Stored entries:
..........

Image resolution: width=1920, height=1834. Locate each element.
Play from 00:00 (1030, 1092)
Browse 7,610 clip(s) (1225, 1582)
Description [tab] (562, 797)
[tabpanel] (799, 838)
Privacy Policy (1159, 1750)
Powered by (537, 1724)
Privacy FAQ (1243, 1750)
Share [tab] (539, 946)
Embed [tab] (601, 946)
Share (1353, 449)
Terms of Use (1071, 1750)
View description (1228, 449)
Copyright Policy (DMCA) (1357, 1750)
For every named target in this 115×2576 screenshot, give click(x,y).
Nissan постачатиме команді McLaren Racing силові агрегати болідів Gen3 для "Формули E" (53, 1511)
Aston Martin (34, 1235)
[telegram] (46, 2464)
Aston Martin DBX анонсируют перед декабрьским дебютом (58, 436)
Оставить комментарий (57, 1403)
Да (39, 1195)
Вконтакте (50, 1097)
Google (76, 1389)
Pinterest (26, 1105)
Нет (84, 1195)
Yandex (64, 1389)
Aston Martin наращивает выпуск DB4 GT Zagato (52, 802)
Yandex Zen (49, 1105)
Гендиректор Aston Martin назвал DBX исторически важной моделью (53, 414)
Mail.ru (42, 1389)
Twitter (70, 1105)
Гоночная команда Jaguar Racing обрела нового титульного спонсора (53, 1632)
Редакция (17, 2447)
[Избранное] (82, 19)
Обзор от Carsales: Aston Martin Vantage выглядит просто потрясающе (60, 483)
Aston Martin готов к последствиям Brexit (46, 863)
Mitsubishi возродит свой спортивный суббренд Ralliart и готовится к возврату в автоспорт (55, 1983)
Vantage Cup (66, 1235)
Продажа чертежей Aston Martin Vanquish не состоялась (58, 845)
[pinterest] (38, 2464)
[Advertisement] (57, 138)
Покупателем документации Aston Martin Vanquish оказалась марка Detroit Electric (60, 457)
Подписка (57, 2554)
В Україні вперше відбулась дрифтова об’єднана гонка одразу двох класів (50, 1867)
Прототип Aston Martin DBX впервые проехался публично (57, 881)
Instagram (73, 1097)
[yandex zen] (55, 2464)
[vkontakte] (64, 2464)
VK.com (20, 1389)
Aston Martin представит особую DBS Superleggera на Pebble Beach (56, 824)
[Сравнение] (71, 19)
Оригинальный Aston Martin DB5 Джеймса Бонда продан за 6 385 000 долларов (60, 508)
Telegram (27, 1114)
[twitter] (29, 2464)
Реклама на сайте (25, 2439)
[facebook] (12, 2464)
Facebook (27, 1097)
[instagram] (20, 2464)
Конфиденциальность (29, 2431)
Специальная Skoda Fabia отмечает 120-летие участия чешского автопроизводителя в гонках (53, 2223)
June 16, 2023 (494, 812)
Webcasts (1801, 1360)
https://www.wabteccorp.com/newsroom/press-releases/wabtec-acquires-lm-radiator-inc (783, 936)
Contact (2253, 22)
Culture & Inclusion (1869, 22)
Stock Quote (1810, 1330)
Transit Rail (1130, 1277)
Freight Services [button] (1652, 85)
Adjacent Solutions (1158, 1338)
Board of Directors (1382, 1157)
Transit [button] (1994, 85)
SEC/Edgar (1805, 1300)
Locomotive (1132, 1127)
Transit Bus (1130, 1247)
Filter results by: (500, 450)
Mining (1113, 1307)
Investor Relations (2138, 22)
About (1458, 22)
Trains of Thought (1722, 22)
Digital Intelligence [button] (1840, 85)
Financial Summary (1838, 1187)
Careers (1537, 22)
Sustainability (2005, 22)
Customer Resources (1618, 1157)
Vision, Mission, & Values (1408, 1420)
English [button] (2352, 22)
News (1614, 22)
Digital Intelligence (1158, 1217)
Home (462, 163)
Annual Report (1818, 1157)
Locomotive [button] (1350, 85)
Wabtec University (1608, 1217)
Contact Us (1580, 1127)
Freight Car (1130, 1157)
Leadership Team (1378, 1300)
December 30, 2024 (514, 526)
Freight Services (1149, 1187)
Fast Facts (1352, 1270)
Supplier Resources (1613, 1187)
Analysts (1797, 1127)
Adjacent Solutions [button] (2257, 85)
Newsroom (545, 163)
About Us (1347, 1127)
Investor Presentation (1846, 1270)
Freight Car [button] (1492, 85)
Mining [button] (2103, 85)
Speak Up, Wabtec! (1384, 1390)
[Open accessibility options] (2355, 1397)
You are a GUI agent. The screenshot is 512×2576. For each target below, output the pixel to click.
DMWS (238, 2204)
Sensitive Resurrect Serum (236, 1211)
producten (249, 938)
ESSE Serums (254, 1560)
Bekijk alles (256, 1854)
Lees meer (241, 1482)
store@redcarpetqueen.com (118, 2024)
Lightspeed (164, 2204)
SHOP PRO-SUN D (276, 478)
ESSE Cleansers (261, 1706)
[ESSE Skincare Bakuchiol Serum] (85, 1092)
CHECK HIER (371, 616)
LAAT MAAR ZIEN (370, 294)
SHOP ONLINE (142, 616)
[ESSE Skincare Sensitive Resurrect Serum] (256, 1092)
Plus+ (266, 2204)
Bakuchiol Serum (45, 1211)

..........

■ **Aim of the exercise**: Exactly the lines from the one containing "CHECK HIER (371, 616)" through the final line of the records must appear in your reply, and no others.

■ **Task response**:
CHECK HIER (371, 616)
LAAT MAAR ZIEN (370, 294)
SHOP ONLINE (142, 616)
[ESSE Skincare Sensitive Resurrect Serum] (256, 1092)
Plus+ (266, 2204)
Bakuchiol Serum (45, 1211)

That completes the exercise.